Analoga situazione anche al carcere di Bari: dove un gruppo di parenti di alcuni detenuti protesta contro le disposizioni prese per fronteggiare l’emergenza coronavirus che prevedono una limitazione dei colloqui e degli incontri con i carcerati. In risposta alle proteste dei familiari, si tratta di una trentina di donne, i detenuti hanno incendiato alcuni fazzoletti che hanno lanciato tra le sbarre delle finestre.

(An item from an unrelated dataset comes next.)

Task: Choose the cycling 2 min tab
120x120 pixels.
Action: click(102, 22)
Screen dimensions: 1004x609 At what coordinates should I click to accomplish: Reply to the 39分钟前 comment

Le misure sui colloqui previste dal Dpcm anti-coronavirus sono state la scintilla che ha fatto sollevare anche i detenuti di Frosinone: un centinaio si sono barricati all’interno della seconda sezione, da cui è stato visto provenire fumo. Sul posto è accorso il garante regionale Stefano Anastasia. A Frosinone comunque non ci sono stati episodi di violenza contro il personale.

Le proteste hanno riguardato anche Salerno, Vercelli, Alessandria, Palermo e Foggia.

Il timore è che ora la protesta si allarghi: “Il tam tam – secondo la leader dell’Associazione nazionale dei dirigenti e funzionari di polizia penitenziaria Daniela Caputo – creerà presto un effetto emulazione”. La dirigente propone il pugno di ferro: “l’esercito intorno a tutti i muri di cinta, punizione severa di coloro che stanno fomentando le rivolte, interdizione da subito di ogni accesso a esponenti o associazioni che in ragione delle loro campagne storiche di tutela e promozione dei diritti dei detenuti possano vedere la loro voce strumentalizzata da facinorosi e violenti”.